Forum Replies Created

Viewing 15 posts - 1 through 15 (of 23 total)
  • Author
    Posts
  • Veedrac
    Participant
    Post count: 25

    The issue with Tachyum is that their sales pitch isn’t that compelling any more because of new Arm server chips. At best they might have slightly better throughput on a slightly smaller die at slightly lower power, but the Ampere Altra already comes with more cores (soon even 128 cores in the Altra Max), and a 3.3 GHz OoO will be more consistent than a 4.0 GHz Tachyum, especially as the Tachyum only looks 4-wide, even if Tachyum claim to win some benchmarks here and there. 20% differences won’t be enough to steal market share from established architectures.

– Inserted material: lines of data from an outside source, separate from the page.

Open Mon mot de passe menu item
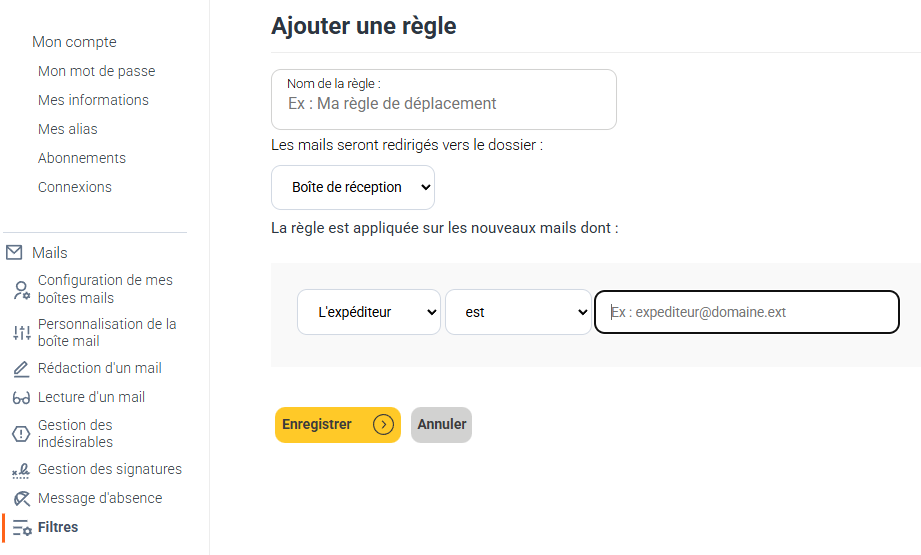This screenshot has height=555, width=921. tap(96, 71)
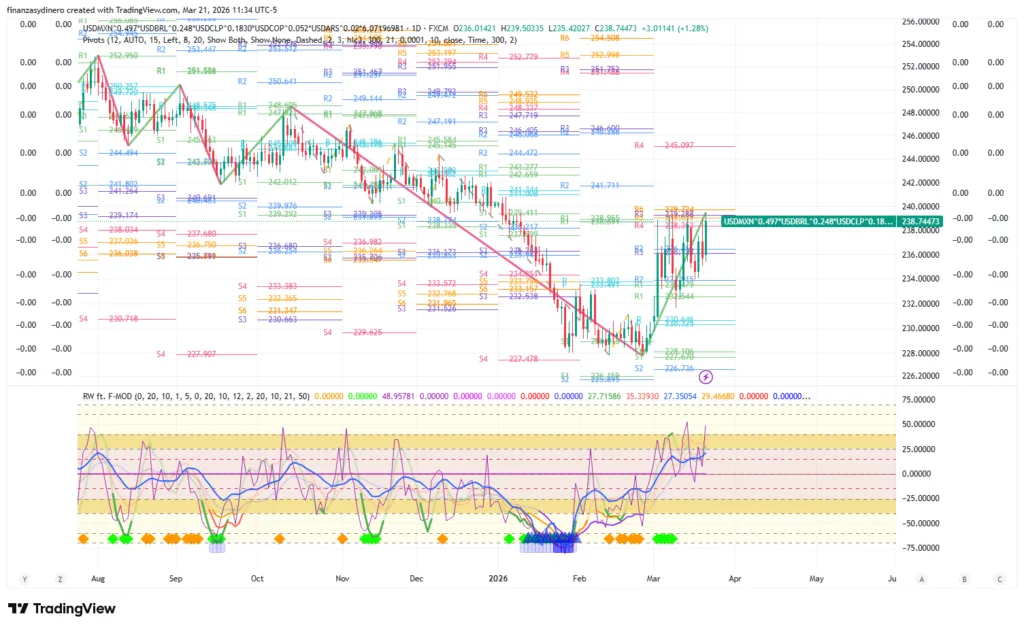This screenshot has height=629, width=1024.
Task: Select the 2026 label on time axis
Action: click(499, 579)
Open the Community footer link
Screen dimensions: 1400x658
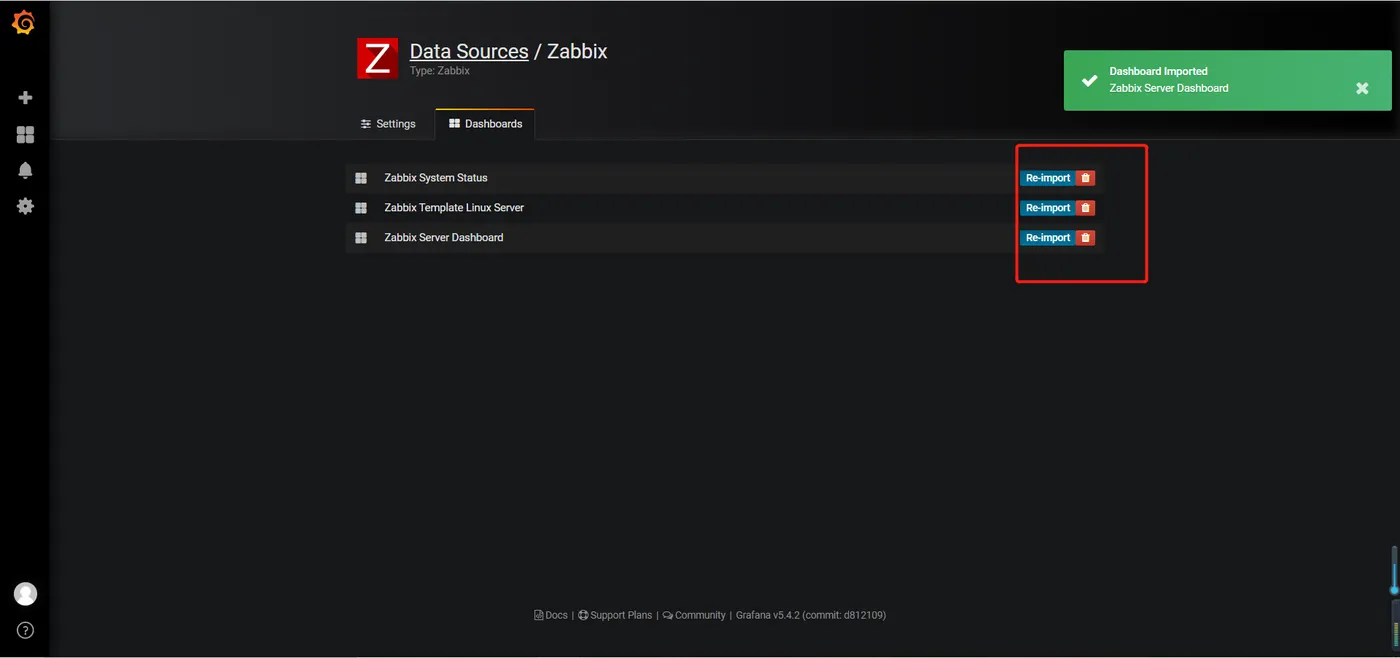click(694, 615)
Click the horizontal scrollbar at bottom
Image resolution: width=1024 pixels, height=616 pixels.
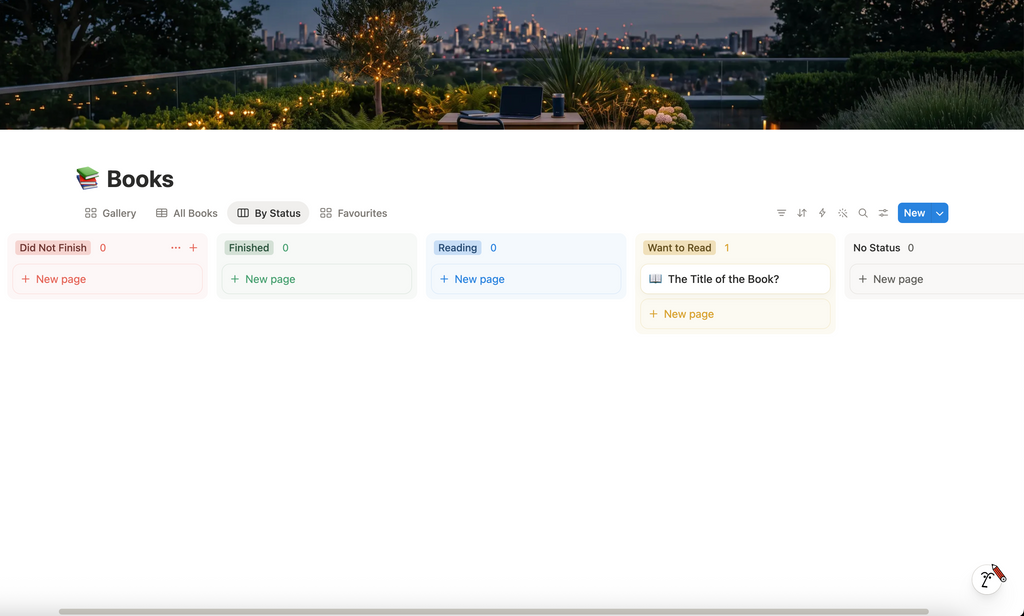(494, 611)
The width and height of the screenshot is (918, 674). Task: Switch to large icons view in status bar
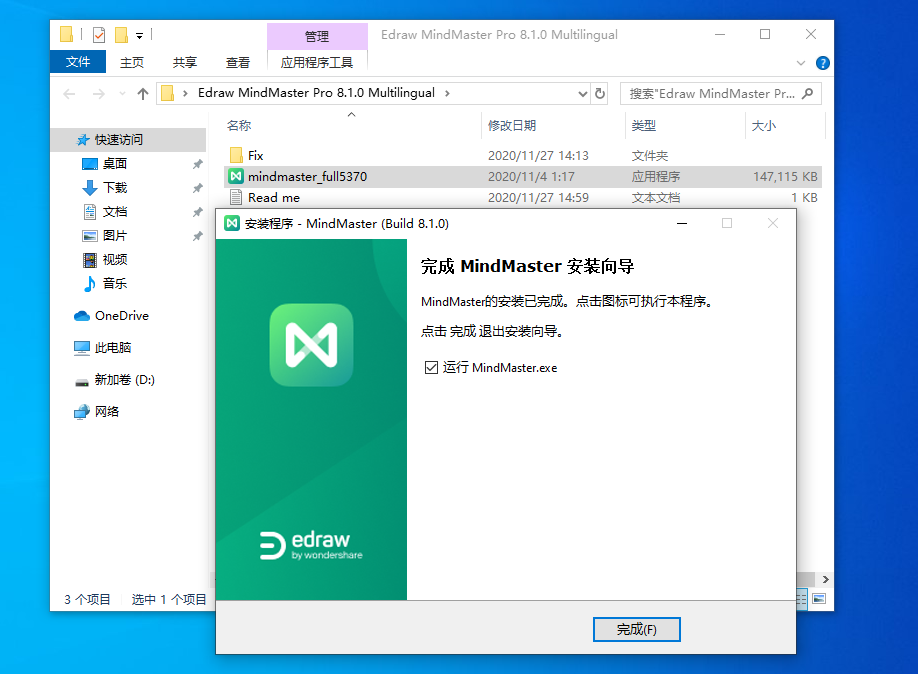820,598
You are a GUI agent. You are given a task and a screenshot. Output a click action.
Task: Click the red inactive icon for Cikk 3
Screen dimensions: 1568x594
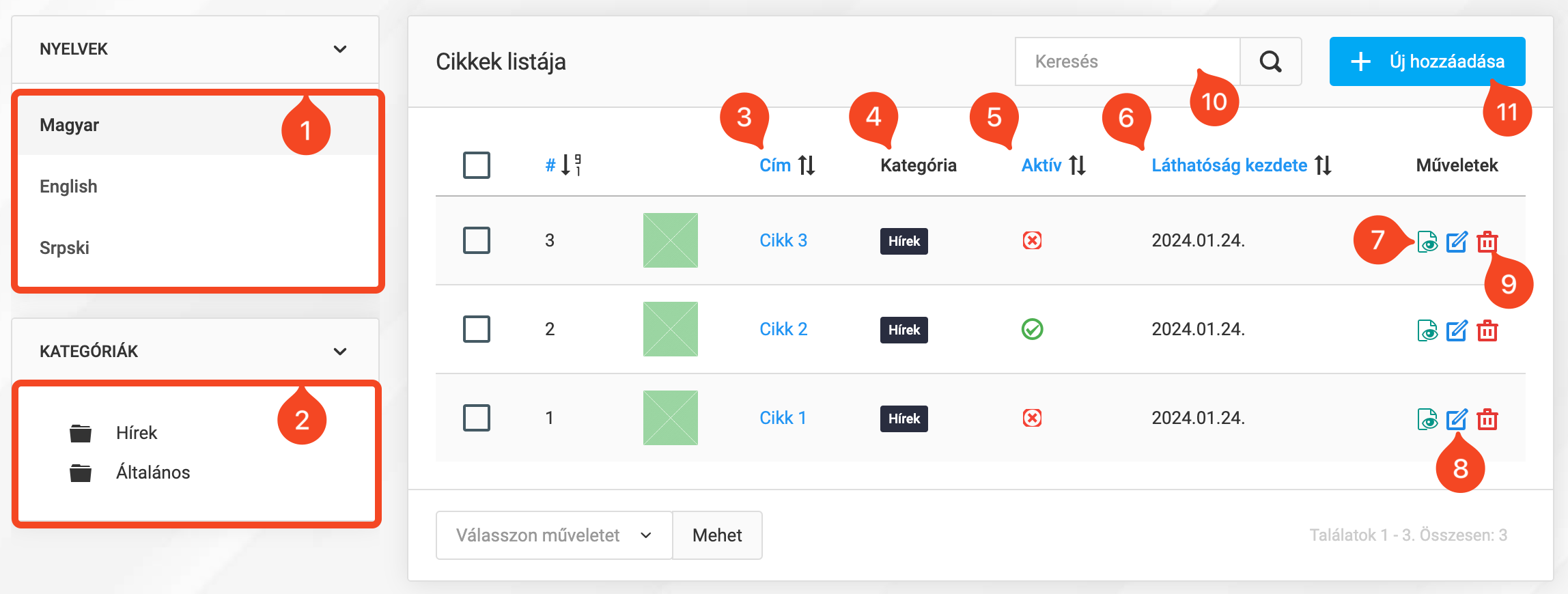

    This is not to say the Tachyum Prodigy isn’t extremely cool. They’ve progressed very quickly and I’m a fan of architectural diversity.

  • Veedrac
    Participant
    Post count: 25

    This is really neat, nice. Some comments on the things I’ve found out about the arch:

    con(v(0xe0, 0xf0, 0xf8)) is a length-3 vector? This is a little confusing, it needs to be 128 bits IIUC.

    andlu(%first, %prefmask) won’t work since the Mill doesn’t splat automatically.

    I don’t think you can return immediates as per retntr(%onebyte, %first, 1).

    andlu’s immediate is morsel-sized, so andlu(%cont, 0xc0) won’t fit, and I don’t think the Mill will splat immediates either.

    smearx(%picked) will return two elements, so you can dump the any(%picked).

    con(v(0, 0, 0, 0)) can be a rd() of the appropriate constant.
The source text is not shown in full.